Part of the problem with the pension issue is understanding the nature and dynamics of the serious problem we had created. As a professional working in the area as a consultant to small companies, it took me a while to understand how the system worked in relation to the different types of pensions plans. I always saw a huge difference between the different types of pensions some of my clients had. The public sector employees had pensions that far outshone anything a private sector employee would be given.
Today I understand the pension predicament as the fundamental differences in the way the private sector and public sector pensions work. The private sector plan is a traditional pension based on money accumulated over the working career of the employee. However, the public sector pensions is based on a guarantee of continuing income based on retirement income levels.

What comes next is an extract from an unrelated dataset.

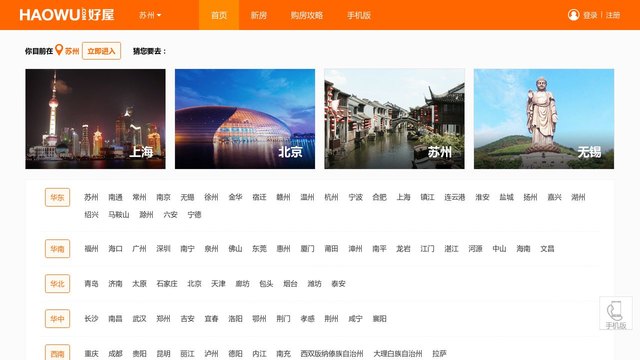Choose 石家庄 in the 华北 row
This screenshot has height=360, width=640.
point(167,284)
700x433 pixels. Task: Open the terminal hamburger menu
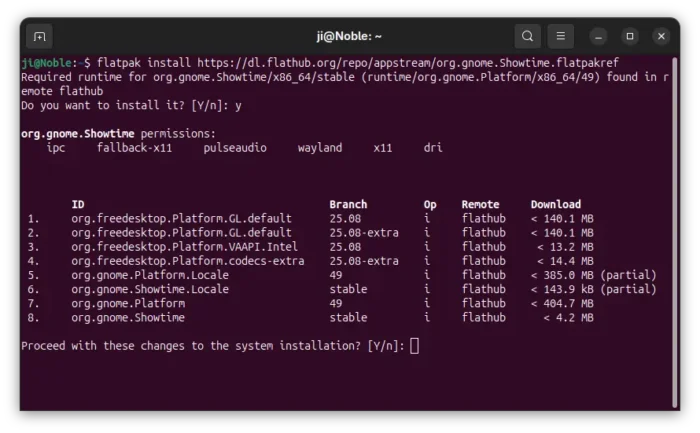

In Canada the public sector pension norm is that 70% of retirement income will be guaranteed for life. The income is usually structured to include CPP but comes with several additional guarantees as well. It is guaranteed for life, guaranteed to increase every year and guaranteed to a surviving spouse, usually at 60%. The public sector pension is also know as a defined benefit pension. It should be called a guaranteed retirement income stream.
The fundamental problem for the public sector pensions today is that they are not sustainable and unfairly places onto the backs of the taxpayer to finance.
There is no way that given the promises made, public sector pensions can be sustained. Several attempts over the years have been made by the magic of actuarial analysis to figure out how much these plans should accumulate in order to remain solvent. However, most of these actuarial attempts have turned out to be a slight of hand trick used by the public sector unions to deceive the taxpayer into promising higher and higher guaranteed levels of retirement income.
The trend over time has been for higher payouts at retirement and earlier payouts. The formula for calculating the defined pension (guaranteed retirement income) is based on a formula of working years and the income earned in those years. For example, a typical private sector defined benefit plan would be based on the total working career of the employee. The public sector plan is based generally on the average past 5 years of working. Today a Government of Ontario contract is being negotiated based on a past 3 years average retirement income.
The total commitments made to public sector pensions is estimated to be short over $100 Billion dollars in Canada and in the U.S. a recent report shows them to be short $237 billion. This is after about 30 years of pumping hundreds of billions of dollars into these plans by taxpayers.